The pre-negotiating positions of this week are an unfortunate and unwelcome campaigning development in this context. Negotiating experts tell us that people tend to adopt ‘positional bargaining’ because they think adopting strong exaggerated positions will get them to a compromise in the mid-way position that they would be prepared to accept. However, it is a high stakes way to negotiate that more often goes disastrously wrong. ‘False positions’ in which each party misrepresents what it would really settle for, become difficult to later back down from, even when that position is detrimental to the party holding it. In contexts where both sides benefit from the best on-going relationship possible, the cost to the relationship of positional bargaining can be even more significant.

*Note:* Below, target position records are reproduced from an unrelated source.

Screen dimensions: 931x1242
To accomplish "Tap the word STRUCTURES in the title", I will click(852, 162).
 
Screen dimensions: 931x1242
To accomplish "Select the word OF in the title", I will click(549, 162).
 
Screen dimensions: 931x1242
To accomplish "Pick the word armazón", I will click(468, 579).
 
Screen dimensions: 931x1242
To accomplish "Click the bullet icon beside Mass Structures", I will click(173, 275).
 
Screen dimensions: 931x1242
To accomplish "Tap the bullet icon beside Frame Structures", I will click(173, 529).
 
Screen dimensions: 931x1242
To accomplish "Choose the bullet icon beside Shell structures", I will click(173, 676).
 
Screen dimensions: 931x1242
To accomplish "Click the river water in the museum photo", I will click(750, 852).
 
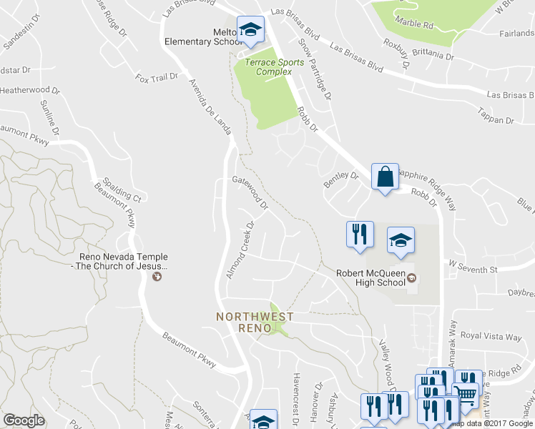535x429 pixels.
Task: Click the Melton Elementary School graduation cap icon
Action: click(x=250, y=30)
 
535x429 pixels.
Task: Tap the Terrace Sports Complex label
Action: click(x=268, y=66)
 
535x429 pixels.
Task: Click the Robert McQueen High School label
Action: click(x=371, y=277)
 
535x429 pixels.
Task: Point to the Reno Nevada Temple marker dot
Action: click(x=157, y=278)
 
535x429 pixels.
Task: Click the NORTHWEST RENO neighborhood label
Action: click(x=246, y=322)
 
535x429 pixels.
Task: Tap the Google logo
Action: click(x=24, y=420)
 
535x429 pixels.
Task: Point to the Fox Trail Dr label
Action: click(x=156, y=77)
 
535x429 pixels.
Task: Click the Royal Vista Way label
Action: click(x=491, y=336)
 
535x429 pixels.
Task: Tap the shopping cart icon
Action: click(x=466, y=394)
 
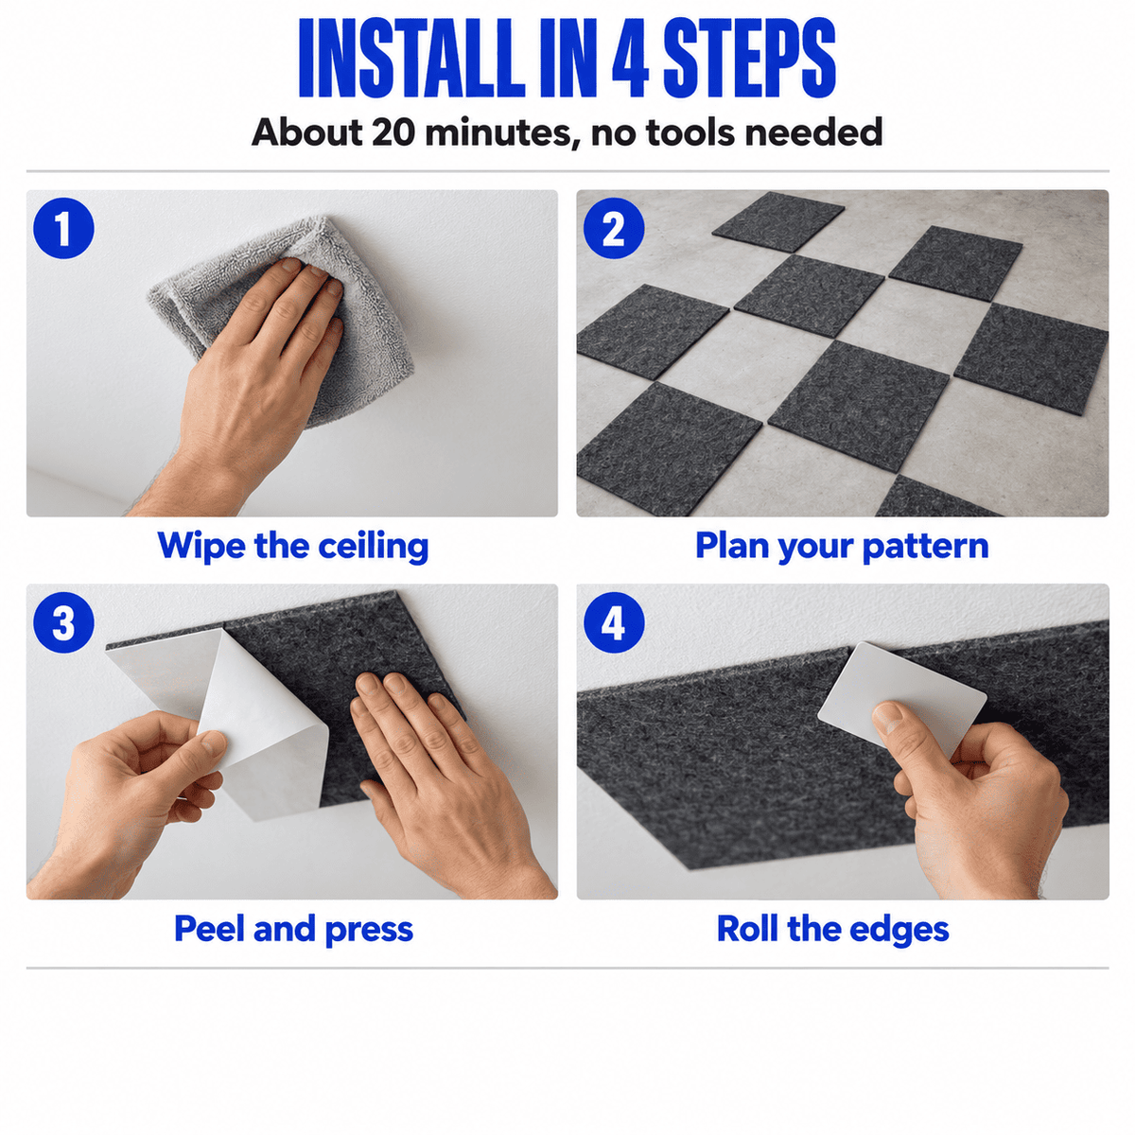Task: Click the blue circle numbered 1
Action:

In contrast, the more parties focus on common interests and ways of ensuring that they both win, the better the result for both in both actual and relationship terms. It would do all the parties good to bear in mind that all possible futures remain open until the 18th of September, and that whatever way the vote goes, life after that date has to go on. The campaign does not become a distant memory whereby everyone laughs and says ‘oh yes, you really over-egged the pudding on that one, ha, ha’. Like any marriage, false positions and bitter words linger to infect the relationship (and in worse case scenarios the divorce terms), for a long time to come. Mark Carney seemed to realise this when on his trek to Edinburgh, in contrast to the media trailing of his speech, he sensibly decided to pull his punches by saying very little at all, choosing instead to leave all his relationships in place for the future.
Getting to ‘Maybe’?
There is a great prize for the No campaign in the pre-negotiation currency tactic – its nuclear nature may indeed blast the yes campaign’s apparent green shoots. But this is not the same as getting what you want, if what you want is a happy Scotland within your borders, or, in the event that that is not possible, a negotiation in which you best protect your interests.
There is also a spectacular danger of the tactic backfiring. The lasting message to voters could be that a yes vote merely opens up negotiations such as we are getting a glimpse of this week. People are not stupid. Ordinary people might realise that if there are complex negotiations still to come, they will still have on-going political capacity to influence any Scottish negotiation position (and the Scottish government has committed to an all-party team), as to what degree of independence from the UK they want and what terms they are prepared to accept. Against that they may weigh up how their political and economic aspirations will be met by a UK government, which after all is supposed to be their government at the minute, who are prepared to lay Scotland to waste on the very narrowly defined self-interest of the rest of the country, because they have ‘no legal obligation’ not to.
And instead of voting no, the people might simply decide to vote for ‘maybe’. For on most of the issues the people care about, the secret no campaign dare tell is: maybe is what a yes vote could be if that was what the people wanted.